==== Teks Kajian
JAKARTA, Berita HUKUM - Menyambut Ramadan 1442 Hijriyah, Pimpinan Pusat Muhammadiyah melalui Majelis Tarjih dan Tajdid mengeluarkan edaran terkait tuntunan ibadah di masa pandemi Covid-19.
Salah satu poin yang menarik adalah terkait salat berjamaah di masjid. Majelis Tarjih menyatakan salat di masjid boleh dilaksanakan dan hanya berlaku bagi suatu daerah yang sedang tidak memiliki penularan Covid-19.
Dalam pelaksanaannya pun, salat berjamaah dilakukan dengan menjaga jarak antar shaf, memakai masker, masjid digunakan terbatas hanya untuk warga sekitar, jumlah jamaah maksimal 30% ruangan, takmir secara berkala menerapkan sterilisasi dan protokol kesehatan.
Sebagai tambahan, anak-anak, lansia, orang yang sedang sakit maupun yang memiliki comorbid dilarang untuk datang ke masjid atas pertimbangan resiko.
"Kami cenderung pelaksanaan di rumah. Tapi bagi masyarakat yang memang sudah memiliki berbagai macam persiapan, baik sudah divaksin, masjidnya sudah disterilisasi, protokol dipenuhi, maka dengan pertimbangan yang sangat hati-hati, maka sebaiknya batasi yang datang ke masjid, maksimal 30 persen dari ruang yang tersedia," jelas Sekretaris Umum PP Muhammadiyah Abdul Mu'ti, Senin (29/3).
Tuntunan Ibadah Ramadan menurut Mu'ti patut dipatuhi oleh warga Persyarikatan, apalagi angka penularan Covid-19 di Indonesia masih berkisar di angka 12 persen, atau lebih tinggi 7 persen dari batas yang ditetapkan oleh WHO.
========
==== Data Terekam
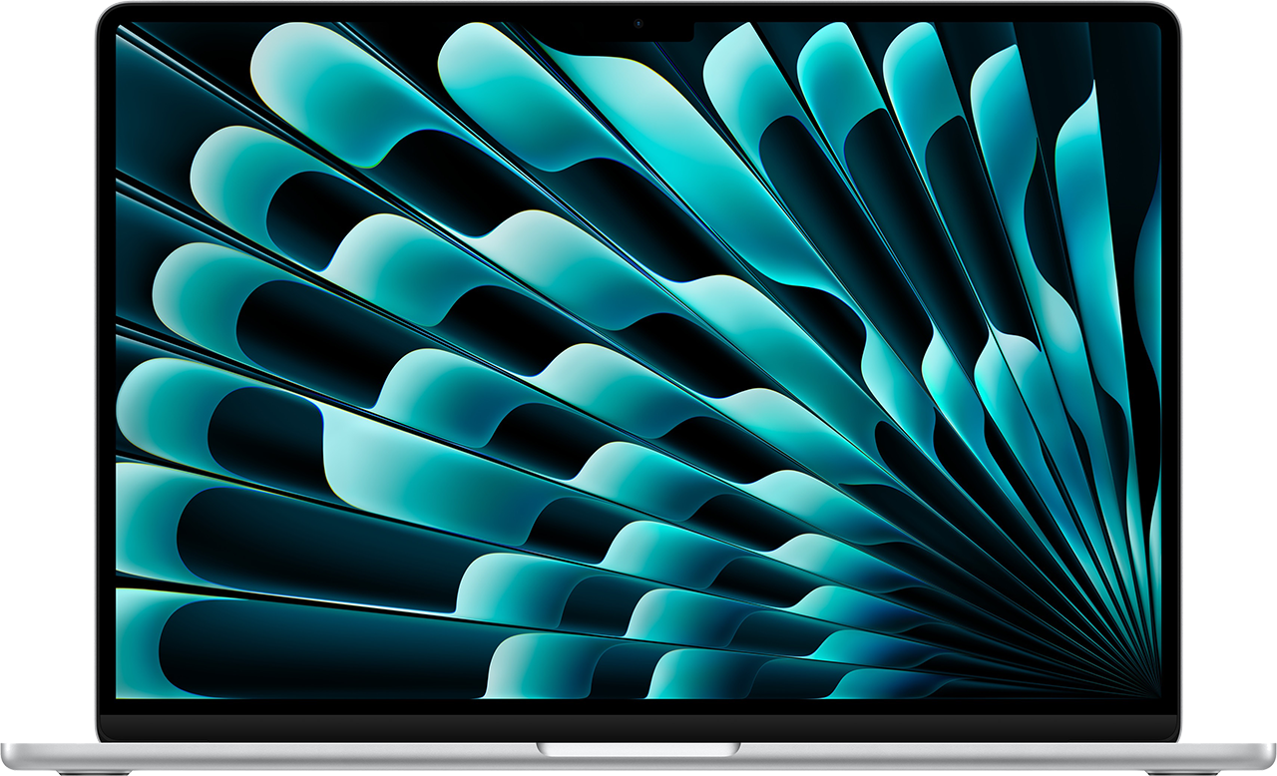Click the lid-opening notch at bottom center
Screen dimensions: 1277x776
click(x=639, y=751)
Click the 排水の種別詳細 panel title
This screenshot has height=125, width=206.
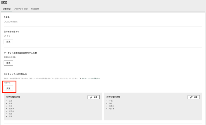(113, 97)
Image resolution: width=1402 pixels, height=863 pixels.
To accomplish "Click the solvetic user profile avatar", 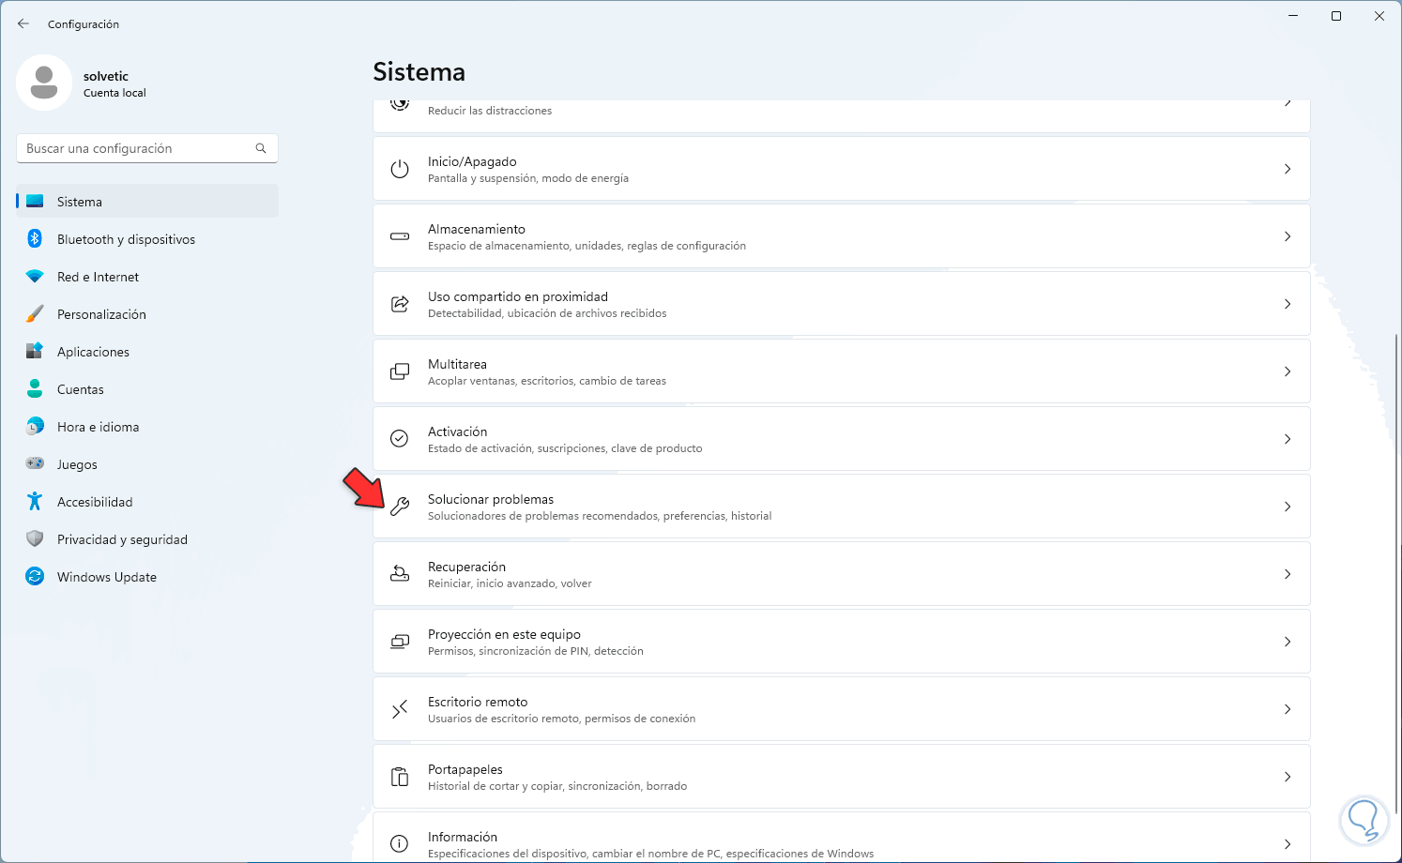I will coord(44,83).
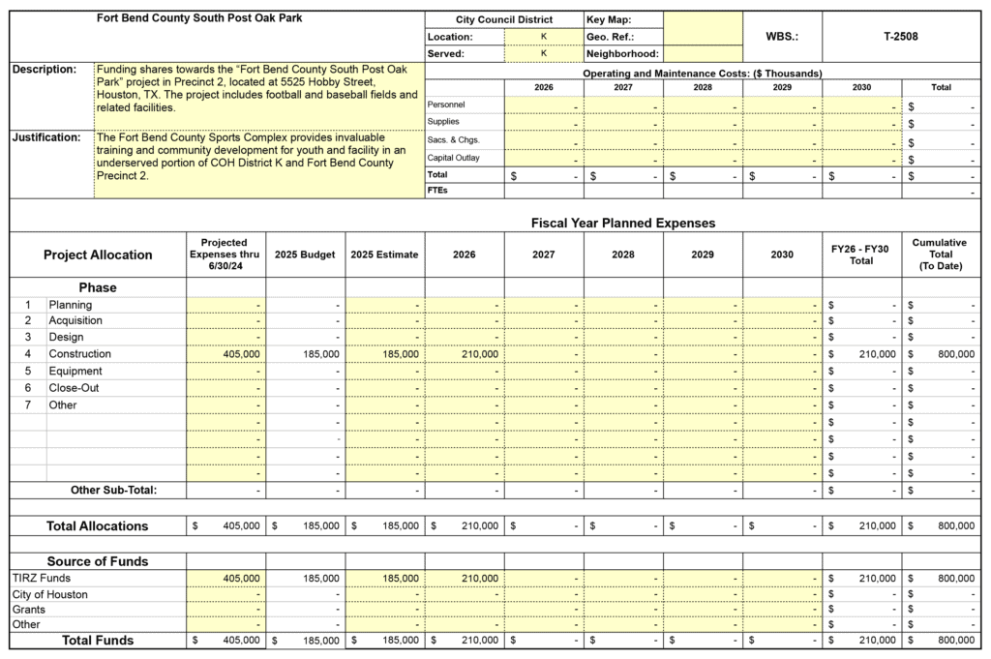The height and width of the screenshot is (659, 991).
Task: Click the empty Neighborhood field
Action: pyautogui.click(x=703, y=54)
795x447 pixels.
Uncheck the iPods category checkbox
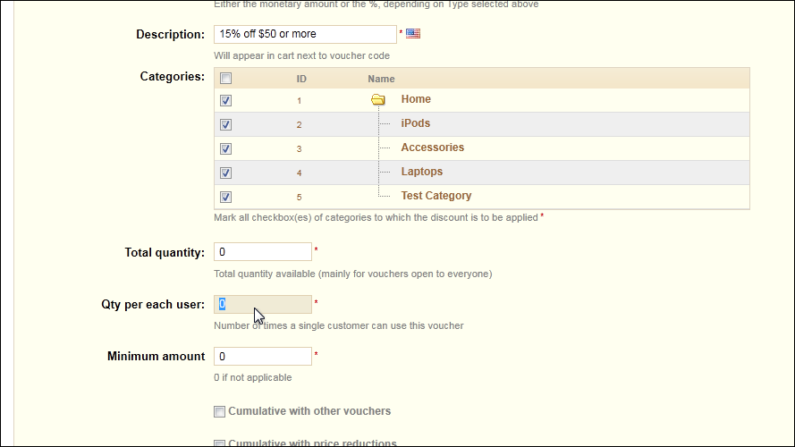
========
Ketentuan Tugas:
1) Menurut teks tentang tuntunan ibadah Ramadan, siapa saja yang dilarang datang ke masjid?
2) Mohon lanjutkan teks tentang tuntunan ibadah Ramadan setelah kalimat terakhirnya.

Daftar Jawaban:
1) Anak-anak, lansia, orang yang sedang sakit, dan orang yang memiliki comorbid dilarang datang ke masjid.

2)
"Salat berjamaah itu bagus, tapi di situasi sekarang menghindari mafsadat itu lebih diutamakan," jelasnya sambil membawakan hadis bahwa Nabi Muhammad lebih banyak melakukan salat tarawih di rumah bersama keluarganya.
Terkait ide salat bergelombang yang diusulkan oleh Ketua Dewan Masjid Indonesia Jusuf Kalla, Abdul Mu'ti menyatakan tak masalah dilakukan meskipun Muhammadiyah menurutnya lebih menyukai tidak melakukannya.
"Saya cenderung pada pendapat sebaiknya tidak usah 2 shif, karena persiapannya lebih sulit dan kemungkinan-kemungkinan pelaksanaan salat itu terjadi transmisi virus covid-19. Karena itu dengan segala hormat sebaiknya salat tarawih itu satu gelombang saja, dan umat Islam lebih baik melakukan Tarawih di rumah dengan keluarga.
Pemerintah lanjut Abdul Mu'ti tidak perlu mengeluarkan tuntunan ibadah karena masyarakat lebih mendengar fatwa-fatwa dari organisasi keagamaan.
Terkait adanya perbedaan di dalam fatwa maupun tuntunan ibadah Ramadan 2021 oleh berbagai organisasi maupun komunitas keagamaan, Mu'ti mendorong untuk saling menghormati karena fatwa terkait adalah masalah cabang (furu'iyah) yang tidak prinsip dan bernilai ijtihad.
"Karena itu saya menghimbau betapapun fatwa berbeda-beda, marilah kita bersama-sama bermunajat agar pandemi Covid-19 ini dapat segera berakhir dan kita bangsa Indonesia bisa selamat dari pandemi," pesannya.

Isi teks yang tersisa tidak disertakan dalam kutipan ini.